= Upper Lonsdale =

Suburban area in North Vancouver, Canada

Upper Lonsdale is a suburban area in both the City and District of North Vancouver. This area runs north of Highway 1 (around 24th Street) to the corner of Lonsdale and Rockland (where Lonsdale Avenue comes to an end). The first 5 blocks up Lonsdale Avenue (from 25th Street to 29th Street) are part of the City of North Vancouver, while the remaining blocks (29th Street to Rockland) belong to the District of North Vancouver. Upper Lonsdale is the more residential part of Lonsdale Avenue, although it does have a couple of blocks of shops and services (all of which run from 29th Street up to Kings Road—only two blocks). The peak of Lonsdale Avenue (where it meets Rockland) sits at an elevation of 850 feet above sea level whereas Lower Lonsdale (a mere 5 minute drive south) sits at sea level at some points.
The bus line 230 to Upper Lonsdale and Lonsdale Quay serves the area all the way up to the end of Lonsdale Avenue, before going down Rockland Street. See Arthur Heywood-Lonsdale for the origins of the name Lonsdale.
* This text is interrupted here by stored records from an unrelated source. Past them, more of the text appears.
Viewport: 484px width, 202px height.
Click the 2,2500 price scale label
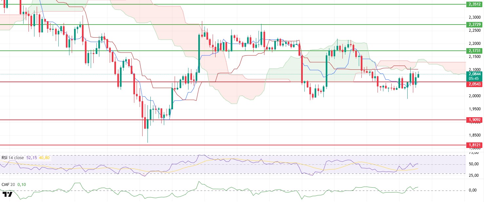(474, 30)
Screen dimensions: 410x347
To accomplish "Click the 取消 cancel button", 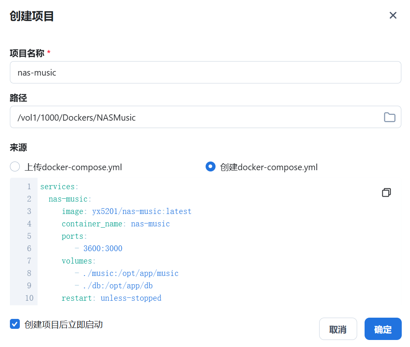I will tap(338, 329).
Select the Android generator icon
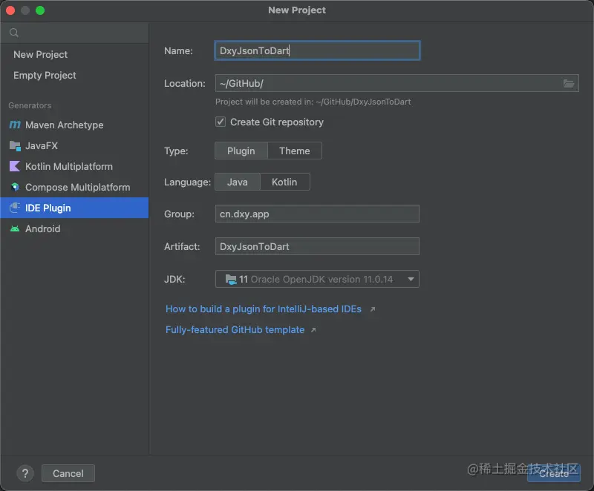Viewport: 594px width, 491px height. pos(15,228)
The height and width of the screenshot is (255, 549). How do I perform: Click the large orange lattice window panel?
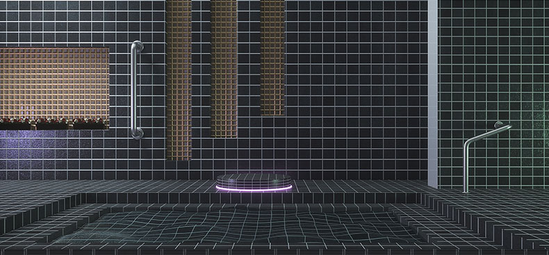(x=54, y=83)
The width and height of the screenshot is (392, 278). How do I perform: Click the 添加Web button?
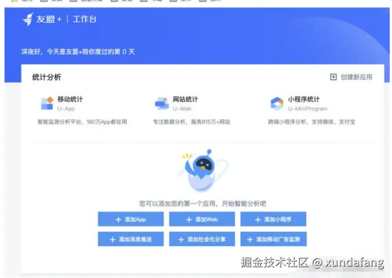(x=202, y=219)
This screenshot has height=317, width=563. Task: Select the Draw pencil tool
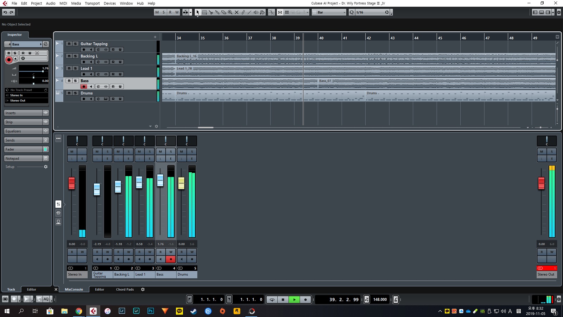pos(243,12)
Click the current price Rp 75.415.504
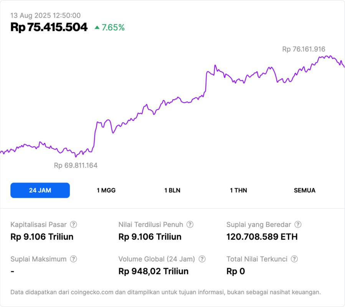The width and height of the screenshot is (345, 307). click(49, 27)
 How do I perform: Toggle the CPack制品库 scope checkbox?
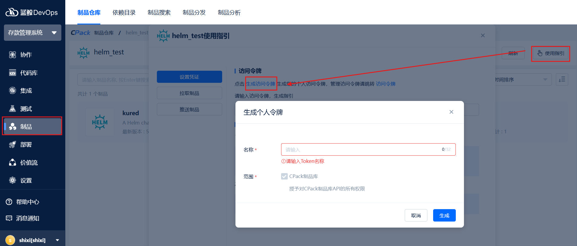tap(284, 176)
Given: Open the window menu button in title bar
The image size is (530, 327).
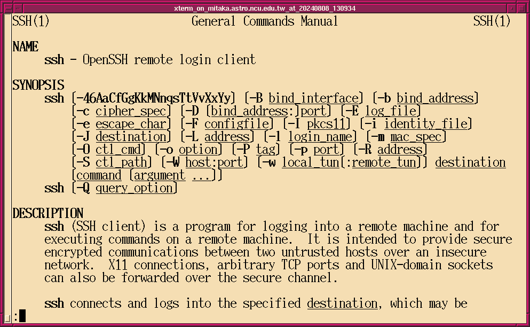Looking at the screenshot, I should 6,7.
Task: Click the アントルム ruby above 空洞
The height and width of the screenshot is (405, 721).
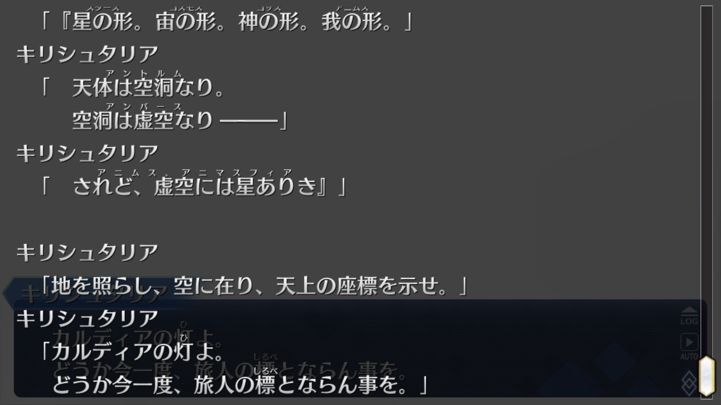Action: click(144, 73)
Many of the avenues of Upper Lonsdale that run north–south are also found in Central and Lower Lonsdale, including Lonsdale Ave, Jones Ave, Mahon Ave and St Andrews Ave, St Georges Ave, and Chesterfield Ave. These avenues that can be thought of as generally running “north/south”, run more accurately northeast by north–southwest by south once they are below 8th St – this includes the southernmost section of Central Lonsdale, and all of Lower Lonsdale.
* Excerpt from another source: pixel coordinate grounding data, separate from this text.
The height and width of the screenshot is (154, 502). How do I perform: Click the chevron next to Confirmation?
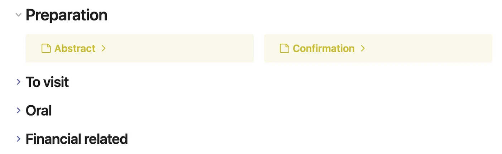pyautogui.click(x=363, y=48)
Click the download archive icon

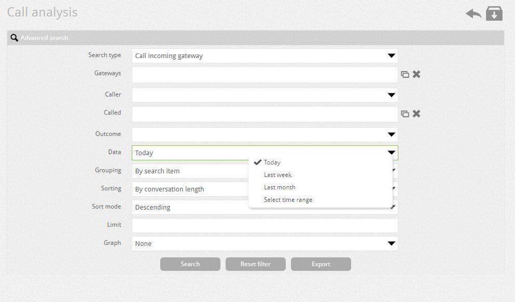[x=494, y=13]
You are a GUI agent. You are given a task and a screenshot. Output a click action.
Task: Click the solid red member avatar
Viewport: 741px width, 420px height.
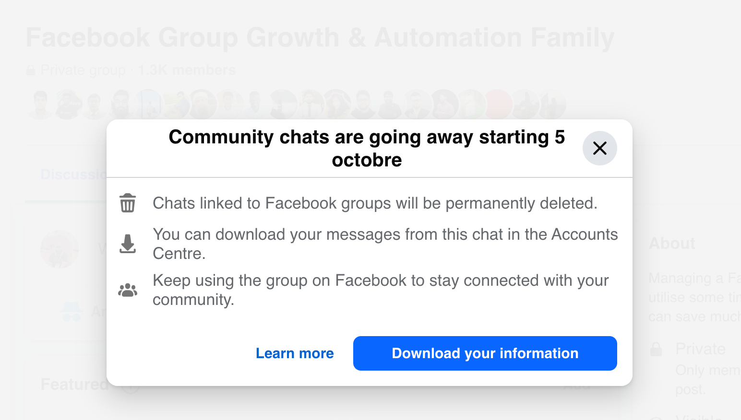pyautogui.click(x=498, y=104)
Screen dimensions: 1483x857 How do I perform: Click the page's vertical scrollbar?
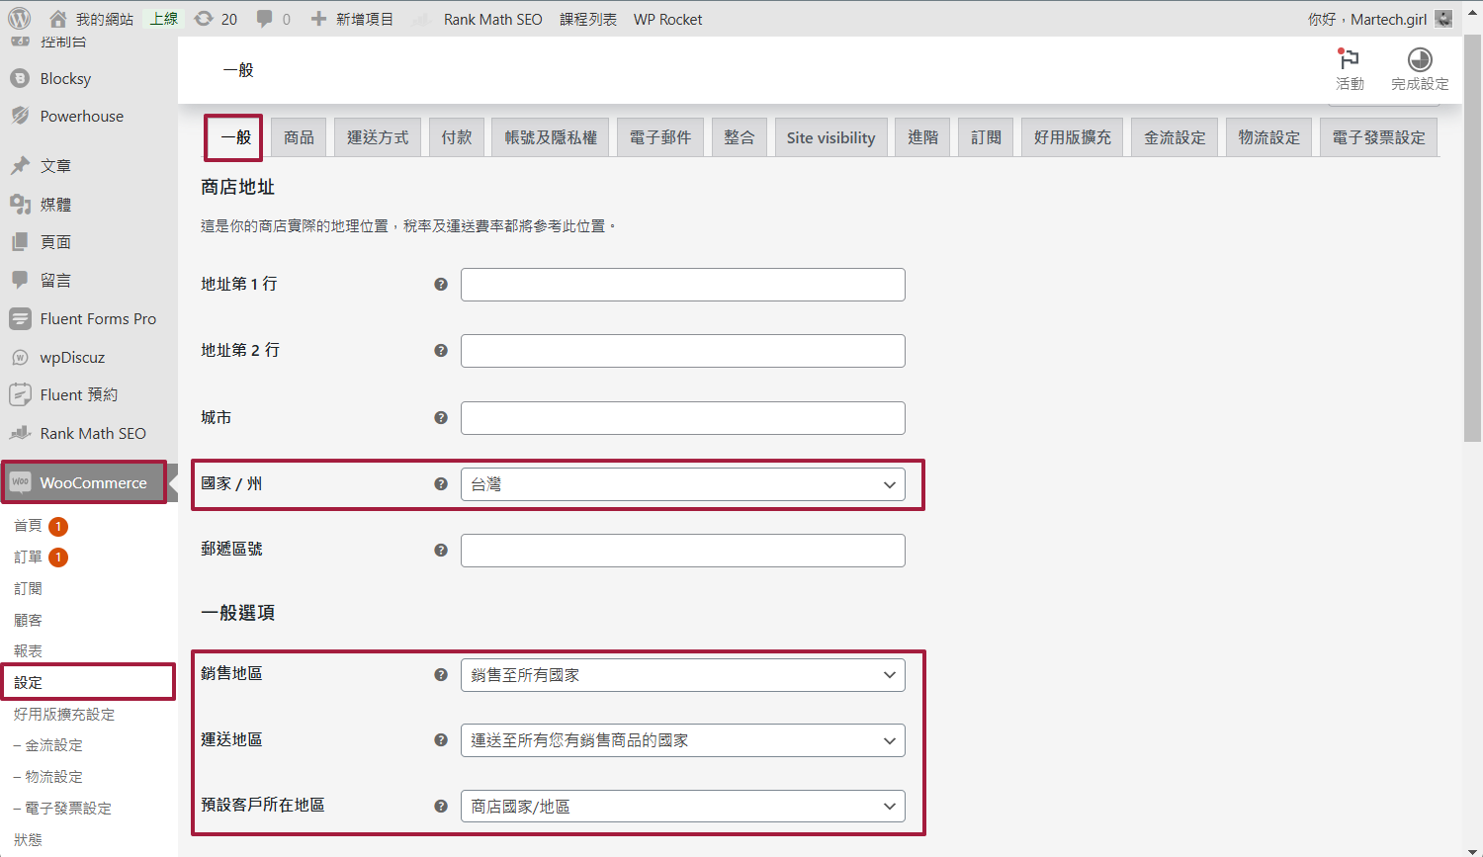tap(1473, 237)
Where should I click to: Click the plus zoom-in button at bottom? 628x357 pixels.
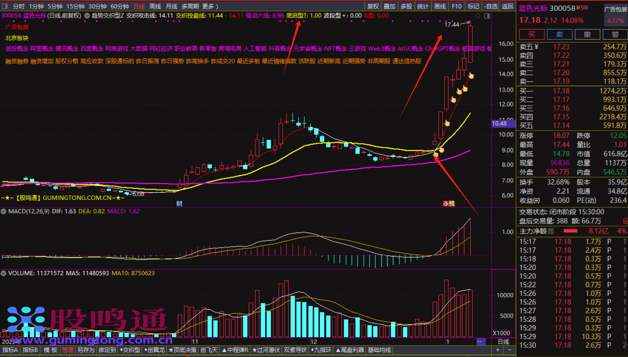[x=498, y=350]
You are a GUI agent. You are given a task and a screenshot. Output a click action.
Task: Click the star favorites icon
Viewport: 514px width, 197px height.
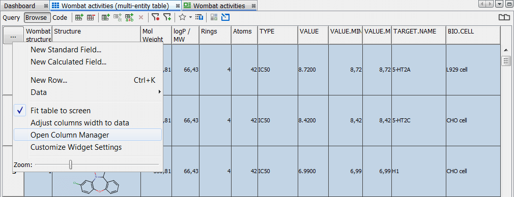tap(182, 17)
In terms of avenues named after Saints in Upper Lonsdale, ones not found in Central or Lower Lonsdale include St Marys Ave, St Kilda Ave, St Albans Ave, and St Pauls Ave. Other north–south avenues that are also found in Upper Lonsdale, but not in Central or Lower Lonsdale, include Stanley Ave, Calder Ave, Carnarvon Ave, Woobury Ave, Norwood Ave, Maitland Ave, Regent Ave, and Princess Ave. Another north/south roadway that's also found in Upper Lonsdale, and not in Central or Lower Lonsdale, is Dalkeith Dr.

== Architecture ==
Notables buildings in Upper Lonsdale include the heritage designated four-story Chesterfield House School (3371 Chesterfield Ave). It is the former home of the Chesterfield School for Boys, built in a Tudor style around 1912–1913. In 2010, this heritage building underwent a conversion to allow it to be used as a residential apartment building, but retained most of its original character.

== Recreation ==
Being on the side of the mountain, there are various options for outdoor recreation from Upper Lonsdale for hikers, dog walkers, trail runners and mountain bikers among others. In the northernmost part of Upper Lonsdale, various trail access points can be found for hiking and mountain biking trails on Mount Fromme, as well as connector trails like the Baden-Powell Trail that lead to surrounding areas of North Vancouver (District) and West Vancouver.

In terms of parks within Upper Lonsdale, the most central is Carisbrooke Park. Carisbrook Park is a square shaped park bounded by Lonsdale Ave, Osborne Rd East, and Carisbrooke Rd E on its west, north and south sides respectively, as well as residential properties on the east side.

Saint Albans Park is a northern park which falls mostly within Upper Lonsdale, but also crosses over into the north east corner of the neighbouring area of Upper Delbrook.

To the south, Tempe Heights Park is another park in Upper Lonsdale, but one that likewise also crosses over into a neighbouring area – the Tempe neighbourhood in that case. The Tempe Heights Park is a linear park located on the north side of the Highway 1; it extends to Ridgeway Avenue on the west side, then to the east it crosses over into the Tempe neighbourhood (between Tempe Crescent and Tempe Knoll Dr) and ends at Lynn Valley Rd. Aside natural features like a pond and forest, and paths and open areas within the park, the amenities of this park includes a playground, a basketball half court, and two tennis courts - one of which has pickleball lines.